[Data extract]:
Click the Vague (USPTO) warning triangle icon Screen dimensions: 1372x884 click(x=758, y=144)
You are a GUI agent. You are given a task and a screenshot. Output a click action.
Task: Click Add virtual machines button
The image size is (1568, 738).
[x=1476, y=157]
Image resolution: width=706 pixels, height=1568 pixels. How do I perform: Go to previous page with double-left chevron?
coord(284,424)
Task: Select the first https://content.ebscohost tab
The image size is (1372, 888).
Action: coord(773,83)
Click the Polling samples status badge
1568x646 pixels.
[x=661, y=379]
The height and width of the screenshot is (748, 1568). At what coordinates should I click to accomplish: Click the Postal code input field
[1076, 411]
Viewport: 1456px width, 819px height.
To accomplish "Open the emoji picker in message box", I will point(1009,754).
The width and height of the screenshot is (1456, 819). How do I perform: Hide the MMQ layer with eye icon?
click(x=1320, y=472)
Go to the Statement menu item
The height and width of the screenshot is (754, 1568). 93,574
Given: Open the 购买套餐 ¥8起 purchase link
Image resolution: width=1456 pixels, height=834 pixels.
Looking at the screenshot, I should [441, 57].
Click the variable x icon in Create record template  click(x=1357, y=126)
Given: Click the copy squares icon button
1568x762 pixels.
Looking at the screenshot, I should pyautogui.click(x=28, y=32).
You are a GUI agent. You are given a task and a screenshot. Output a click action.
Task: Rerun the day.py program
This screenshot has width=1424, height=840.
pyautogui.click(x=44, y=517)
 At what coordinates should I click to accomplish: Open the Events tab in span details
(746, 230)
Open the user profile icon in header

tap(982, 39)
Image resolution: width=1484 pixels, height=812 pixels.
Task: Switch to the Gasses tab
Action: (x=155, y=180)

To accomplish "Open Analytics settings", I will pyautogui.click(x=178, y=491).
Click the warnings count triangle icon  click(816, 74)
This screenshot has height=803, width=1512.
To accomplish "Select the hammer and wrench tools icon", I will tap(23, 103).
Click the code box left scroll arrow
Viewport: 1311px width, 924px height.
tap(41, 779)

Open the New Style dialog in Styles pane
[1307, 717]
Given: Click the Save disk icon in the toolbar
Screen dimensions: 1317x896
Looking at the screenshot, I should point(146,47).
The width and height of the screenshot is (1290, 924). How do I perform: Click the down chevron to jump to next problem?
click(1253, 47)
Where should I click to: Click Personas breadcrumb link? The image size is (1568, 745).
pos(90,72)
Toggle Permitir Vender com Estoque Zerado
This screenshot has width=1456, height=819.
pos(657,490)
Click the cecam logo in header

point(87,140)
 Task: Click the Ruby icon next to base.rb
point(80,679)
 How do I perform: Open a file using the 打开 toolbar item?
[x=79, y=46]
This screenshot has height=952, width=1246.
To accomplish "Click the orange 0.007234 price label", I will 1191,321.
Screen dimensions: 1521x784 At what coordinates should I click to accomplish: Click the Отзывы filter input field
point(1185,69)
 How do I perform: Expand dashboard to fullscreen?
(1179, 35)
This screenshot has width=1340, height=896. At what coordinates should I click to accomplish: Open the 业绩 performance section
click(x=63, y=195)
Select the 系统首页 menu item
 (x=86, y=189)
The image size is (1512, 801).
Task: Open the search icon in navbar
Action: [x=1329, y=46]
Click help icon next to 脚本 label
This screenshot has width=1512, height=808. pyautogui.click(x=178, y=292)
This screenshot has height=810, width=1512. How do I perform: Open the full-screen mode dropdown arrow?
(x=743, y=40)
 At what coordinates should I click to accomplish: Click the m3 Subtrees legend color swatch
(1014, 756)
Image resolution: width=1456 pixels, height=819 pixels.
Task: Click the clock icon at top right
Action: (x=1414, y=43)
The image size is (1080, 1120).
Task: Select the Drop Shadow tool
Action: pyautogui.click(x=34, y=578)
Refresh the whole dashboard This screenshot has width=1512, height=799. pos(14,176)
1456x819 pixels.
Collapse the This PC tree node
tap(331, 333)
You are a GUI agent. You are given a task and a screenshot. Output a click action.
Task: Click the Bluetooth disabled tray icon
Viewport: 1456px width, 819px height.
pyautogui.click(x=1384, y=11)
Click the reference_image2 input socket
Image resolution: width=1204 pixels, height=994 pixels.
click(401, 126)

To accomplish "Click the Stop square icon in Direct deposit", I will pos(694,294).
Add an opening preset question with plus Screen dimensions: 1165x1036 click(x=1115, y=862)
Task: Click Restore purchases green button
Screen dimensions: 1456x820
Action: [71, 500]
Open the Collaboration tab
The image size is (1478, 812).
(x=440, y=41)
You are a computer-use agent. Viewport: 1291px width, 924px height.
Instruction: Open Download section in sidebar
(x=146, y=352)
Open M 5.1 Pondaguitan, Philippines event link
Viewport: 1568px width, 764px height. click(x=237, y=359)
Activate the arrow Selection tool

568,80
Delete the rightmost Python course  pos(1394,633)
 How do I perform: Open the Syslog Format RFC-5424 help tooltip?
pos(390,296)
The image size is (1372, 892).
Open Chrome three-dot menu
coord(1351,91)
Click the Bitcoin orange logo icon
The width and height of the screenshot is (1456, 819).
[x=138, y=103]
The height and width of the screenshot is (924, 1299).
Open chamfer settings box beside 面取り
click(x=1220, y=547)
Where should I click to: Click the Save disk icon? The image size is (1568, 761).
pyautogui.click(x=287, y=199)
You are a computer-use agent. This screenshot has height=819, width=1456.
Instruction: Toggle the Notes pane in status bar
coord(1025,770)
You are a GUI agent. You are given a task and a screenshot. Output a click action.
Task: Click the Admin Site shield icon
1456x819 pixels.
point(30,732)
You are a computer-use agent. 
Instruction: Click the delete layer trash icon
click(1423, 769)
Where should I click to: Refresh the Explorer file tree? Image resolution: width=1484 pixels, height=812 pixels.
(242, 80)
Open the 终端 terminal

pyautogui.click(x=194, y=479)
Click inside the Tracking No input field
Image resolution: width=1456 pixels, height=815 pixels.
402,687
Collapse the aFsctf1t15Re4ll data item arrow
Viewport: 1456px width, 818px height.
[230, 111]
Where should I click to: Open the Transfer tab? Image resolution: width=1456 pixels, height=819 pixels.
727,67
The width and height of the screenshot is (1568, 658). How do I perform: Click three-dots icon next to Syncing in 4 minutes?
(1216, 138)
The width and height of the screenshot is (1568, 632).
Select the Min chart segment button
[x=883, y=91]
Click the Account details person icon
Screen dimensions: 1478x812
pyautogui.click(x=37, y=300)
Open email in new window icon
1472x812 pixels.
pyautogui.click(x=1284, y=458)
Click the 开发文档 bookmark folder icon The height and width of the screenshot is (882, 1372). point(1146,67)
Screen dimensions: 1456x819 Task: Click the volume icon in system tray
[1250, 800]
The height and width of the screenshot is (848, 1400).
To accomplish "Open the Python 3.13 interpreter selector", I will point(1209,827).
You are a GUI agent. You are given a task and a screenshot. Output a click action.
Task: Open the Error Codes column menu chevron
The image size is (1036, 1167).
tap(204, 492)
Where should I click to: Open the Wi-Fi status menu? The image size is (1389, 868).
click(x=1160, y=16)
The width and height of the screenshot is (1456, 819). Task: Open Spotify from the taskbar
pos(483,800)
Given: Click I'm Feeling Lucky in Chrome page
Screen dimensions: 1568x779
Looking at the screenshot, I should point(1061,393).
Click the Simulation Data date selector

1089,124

[What you should do]: All lines above with "will" in them should be returned.

[The completed task]:
To accomplish "Open the emoji picker in message box", I will point(1009,754).
To accomplish "Open Analytics settings", I will pyautogui.click(x=178, y=491).
To accomplish "Select the hammer and wrench tools icon", I will tap(23, 103).
To accomplish "Click the orange 0.007234 price label", I will 1191,321.
To accomplish "Click the Stop square icon in Direct deposit", I will pos(694,294).
To accomplish "Open the Python 3.13 interpreter selector", I will point(1209,827).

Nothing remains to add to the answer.